The Fisher-Price Toy Controller Now Actually Works, Thanks to Clever Hack

The Fisher-Price Toy Controller Now Actually Works, Thanks to Clever Hack

Every parent excitedly awaits the day when they can share their interests with their child, even gamers. But when that day arrives and your five-year-old is reaching for an expensive wireless controller with peanut butter-covered fingers, you can either let the idea of a pint-sized player two die, or turn a Fisher-Price toddler toy into a kid-friendly game pad.

The YouTube channel Retrograde Scene went for the latter route, and after finding a Fisher-Price Laugh & Learn Game & Learn Controller for cheap from a local thrift store (and giving it a much-needed cleaning), they set about upgrading its guts so that instead of just triggering sound effects, lights, and music, its buttons actually worked as real game inputs.

Thankfully, the toy’s PCB board lent itself well to electronic upgrades, with pre-existing solder-friendly test points that could be wired up to the inexpensive FireBeetle: an ESP32-based microcontroller that would also bring Bluetooth and wifi into the mix.

Accommodating the controller’s upgraded guts required the inside to be cleared out to make room for new components, including the toy’s battery box. Instead, the AAA batteries that used to fit inside it have been replaced with a more convenient rechargeable battery and a new USB-C port.

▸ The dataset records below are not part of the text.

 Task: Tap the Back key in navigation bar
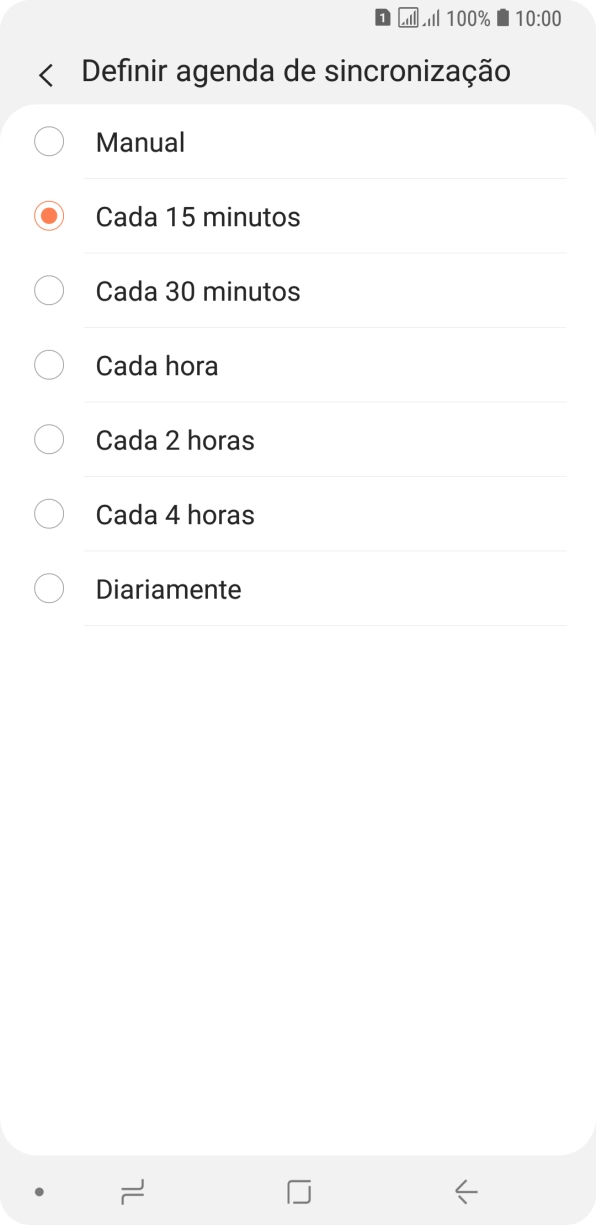[x=464, y=1191]
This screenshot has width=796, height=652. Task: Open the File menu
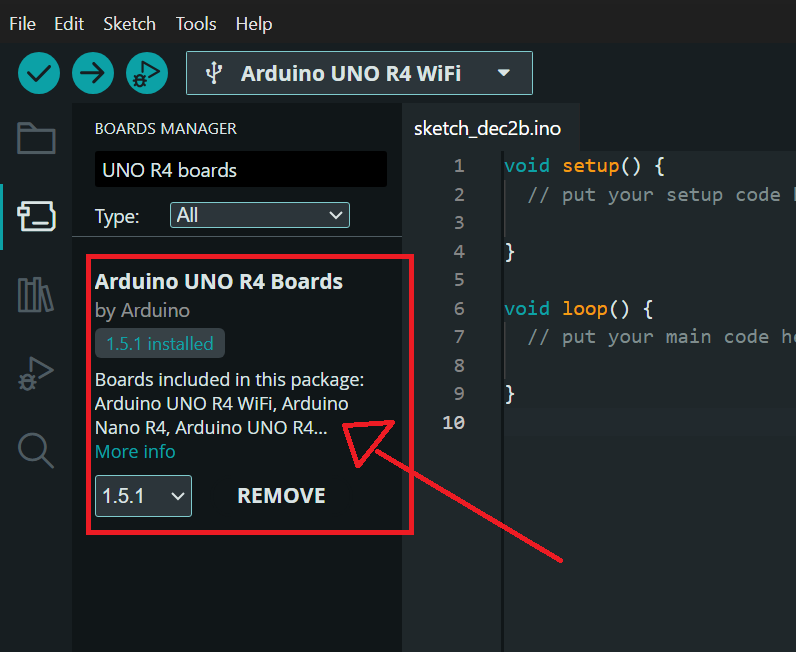[x=23, y=23]
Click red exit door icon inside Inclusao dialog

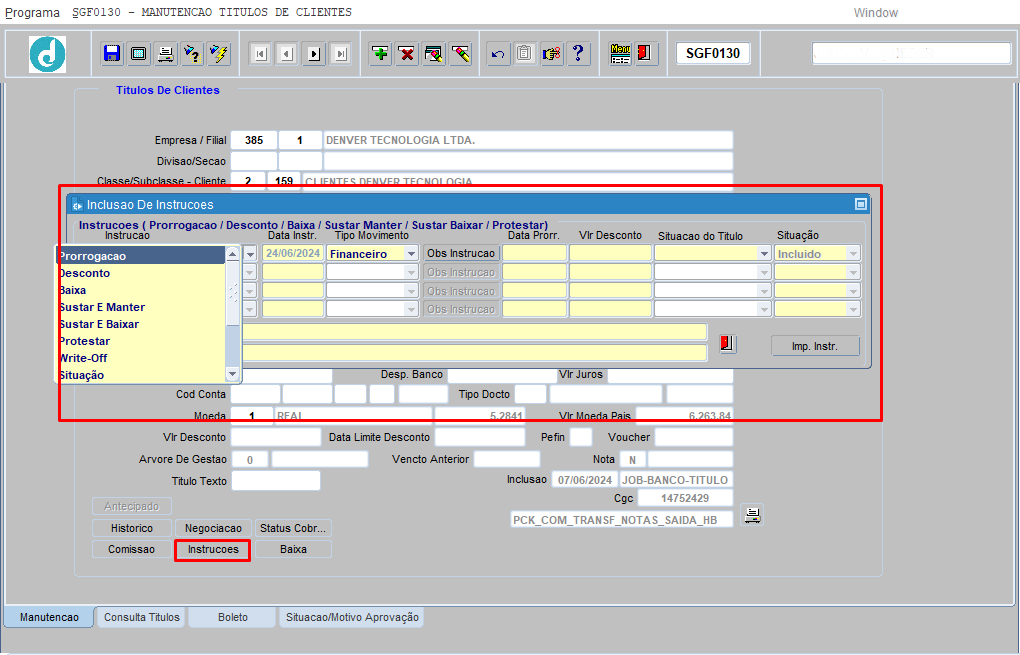click(727, 344)
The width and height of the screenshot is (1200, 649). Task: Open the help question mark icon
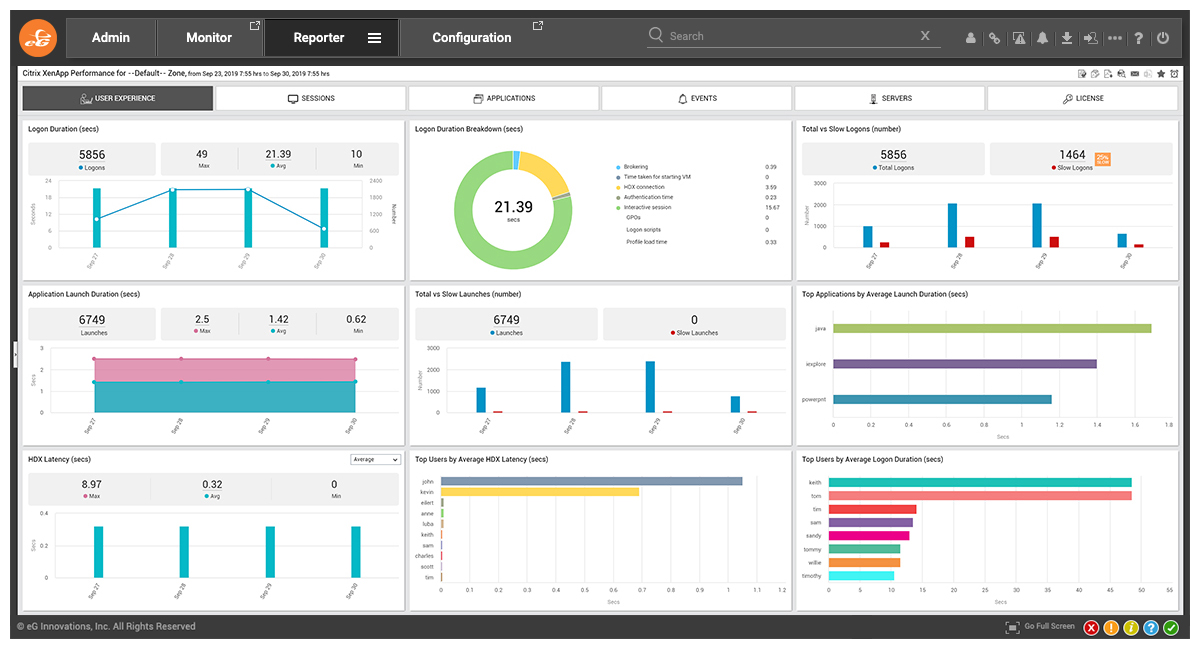tap(1138, 38)
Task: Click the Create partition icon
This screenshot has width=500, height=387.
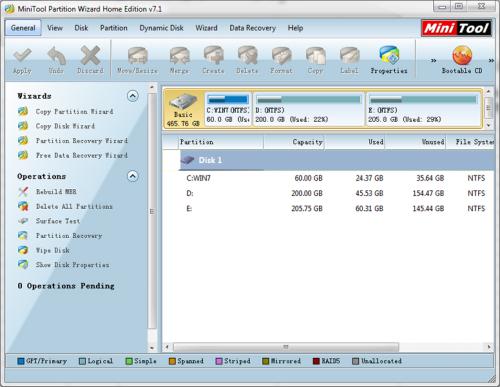Action: pos(213,55)
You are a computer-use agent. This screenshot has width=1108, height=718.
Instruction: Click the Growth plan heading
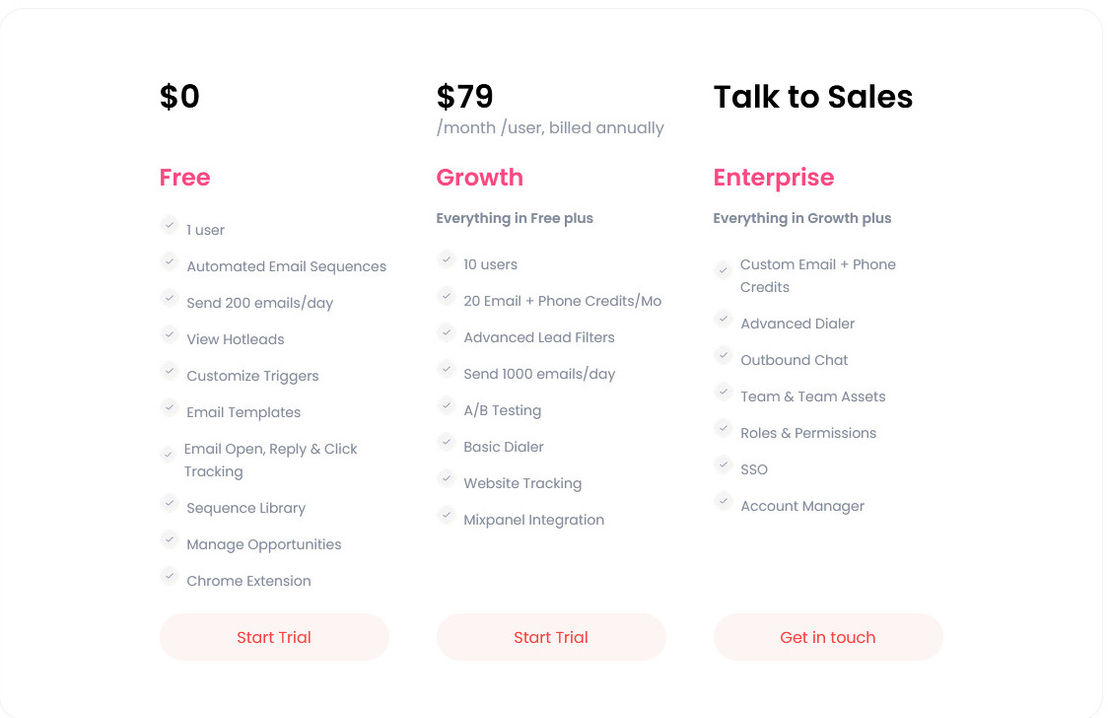pos(480,177)
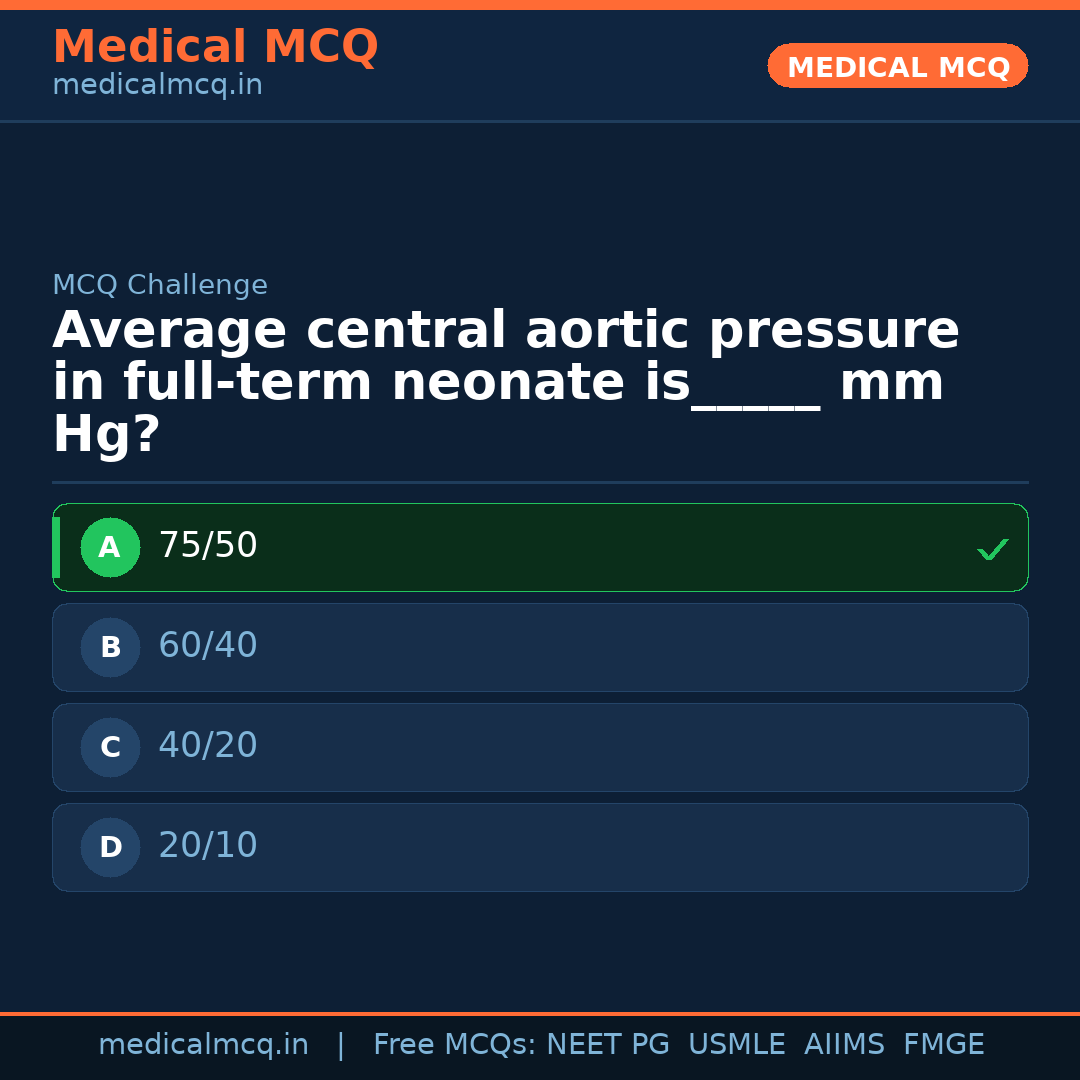
Task: Click the C letter circle
Action: (110, 748)
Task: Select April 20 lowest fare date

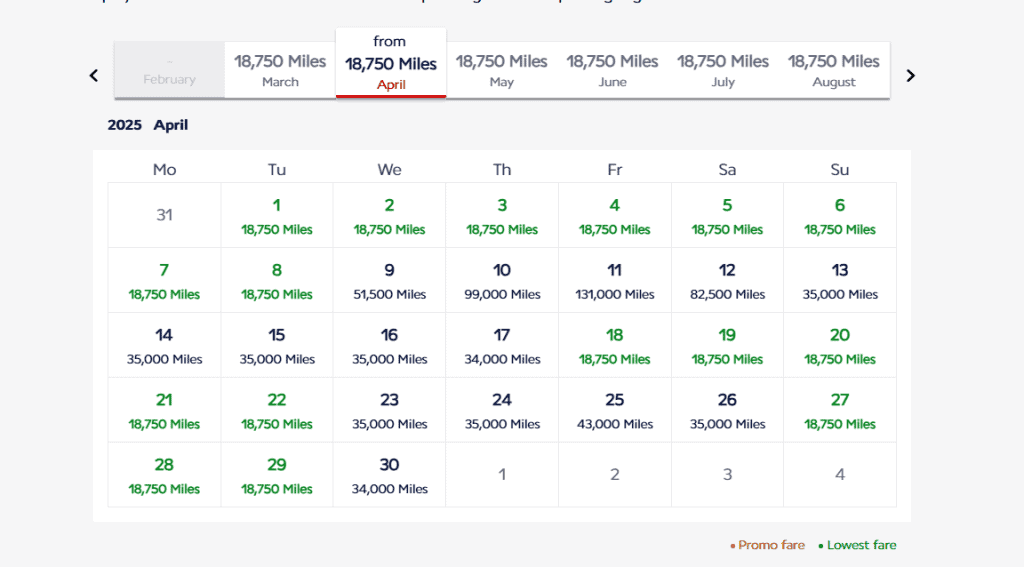Action: (x=839, y=345)
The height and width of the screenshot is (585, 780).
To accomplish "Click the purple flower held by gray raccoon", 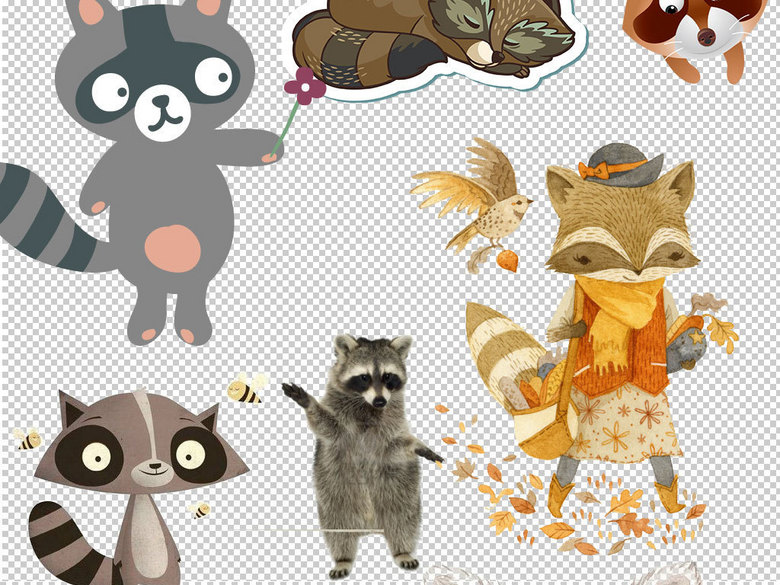I will [x=304, y=87].
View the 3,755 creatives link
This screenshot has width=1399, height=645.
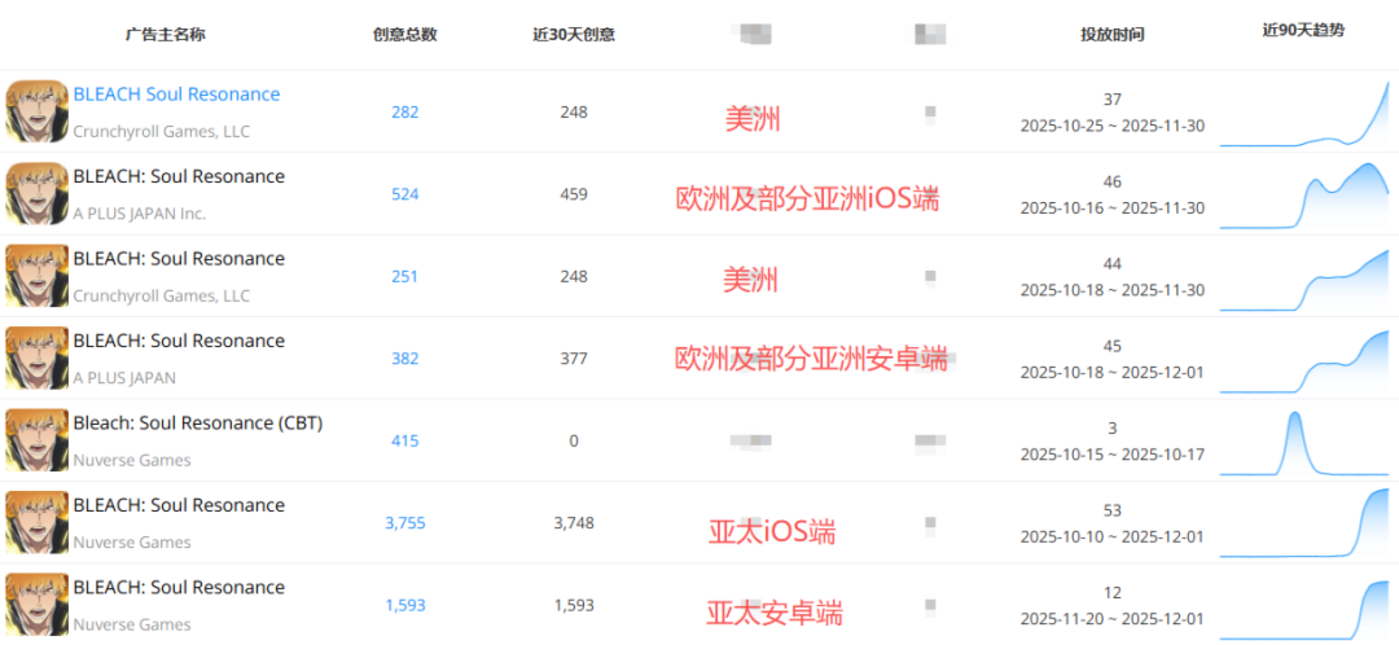pyautogui.click(x=405, y=523)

On the software side of things, some of the heavy lifting had already been done, with an existing Bluetooth gamepad library for the ESP32, but Retrograde Scene went above and beyond the call of duty here with a custom iOS app, allowing the button mapping on the Fisher-Price gamepad to be changed on the fly for when using it with the Nintendo Switch or an Xbox. That puts this custom creation on par with 8BitDo’s controllers, but how could anyone not choose the gamepad with a giant smiley face on it?